I live North and a bit East of London. Today I had a work thing in Southampton, which is South and West of London (for the uninitiated). I looked at the train details last week, all looked sensible: 45 minute train into London, cross London on the Tube, 70 minutes from London on the train to Southampton. A perfect day trip. Except there was a little warning sign on the details on the National Rail website. I clicked on it. “Notice of possible industrial action affecting tube service on November 2-3” Oh Crap. I normally don’t have to go through London central all that often, especially since I take a car service to Heathrow these days. So maybe I go into London or cross it every month or two. And this time, I was going to get to witness a totally European public services strike.
Not a thing I could do; this meeting had been planned back at the beginning of the year, more than six months ago. I spoke to one of my colleagues who insisted that it wouldn’t be too bad to catch a taxi across town, especially mid-day when most people were at work. For the record, she was wrong. I made it into north London and went to stand in the taxi queue. Where I was still standing, 35 minutes later, chatting with the nice bloke in front of me who was in the same predicament–we both needed to get to other rail stations in the city. When it was finally my turn, I got into the taxi… where the traffic then caused the trip to be almost another 25 minutes. I made a train heading south, texted my meeting person to say I was indeed on the way, if a little later than I had hoped. And I took out my trusty iPhone and checked how far it actually had been between the two stations.
It was only 2.4 miles. I was gutted. I don’t know central London all that well, and it hadn’t really occurred to me until then that it would have been much faster for me to walk. Lesson learned for the return trip. So after my 3.5 lovely and hopefully useful hours in Southampton, it was back on the train to London. I arrived just before 7 pm, and the place was absolutely teeming with pedestrians. Apparently we all had the same idea. Fortunately it was neither raining nor freezing, and further fortunately I just had my small computer bag with my light-weight laptop in it so it was not too much extra effort to carry. Fortunately also, I walk to work most of the time and so I was wearing, as I normally am, flat shoes with rubber soles even though I was dressed up for the meeting.

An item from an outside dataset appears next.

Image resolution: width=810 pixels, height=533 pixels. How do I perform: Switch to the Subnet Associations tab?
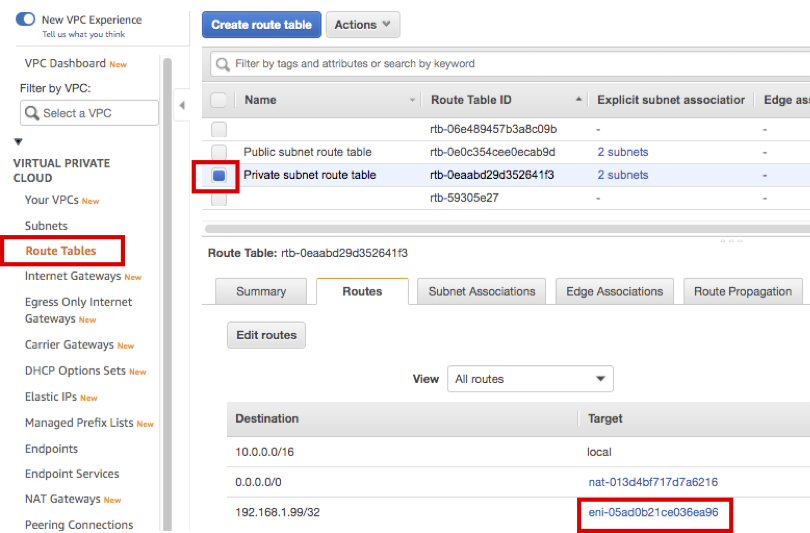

In the end it was not a bad walk, and in fact was about the distance between my flat and work so I’m quite happy to travel that far by foot. I am gradually learning that if I need to get somewhere within England and it’s less than 3 or 4 miles, the only way to guarantee you will actually arrive on time is to walk. (I called for a taxi from my flat one morning, after moving to my lovely place 2.3 miles from work, and ended up getting out half-way and walking.) Important lesson. Buses get stuck in traffic. Taxis get stuck in traffic. I am not in London, but the vagaries of the public transport and Tube systems mean that you cannot guarantee an arrival time no matter where in England you are unless you have total control of the situation.
In the midst of my cross-London hike this evening, I got to witness some European-style pedestrian “road rage”, once when a man was beating the side of an empty, out of service, bus and screaming profanities, and once when a man was beating the side of an empty, out of service, taxi cab who was blocking the road at the pedestrian crossing. Good times.
I made it home. Today. A mere 12 hours after I left. Four and a bit hours to travel what Google tells me is 150 miles (so in an American Interstate mindset 2.5 hours), 3.5 hours at my meetings in Southampton and another four and a bit hours to get home. It was a long day. And I’ve learned an important lesson.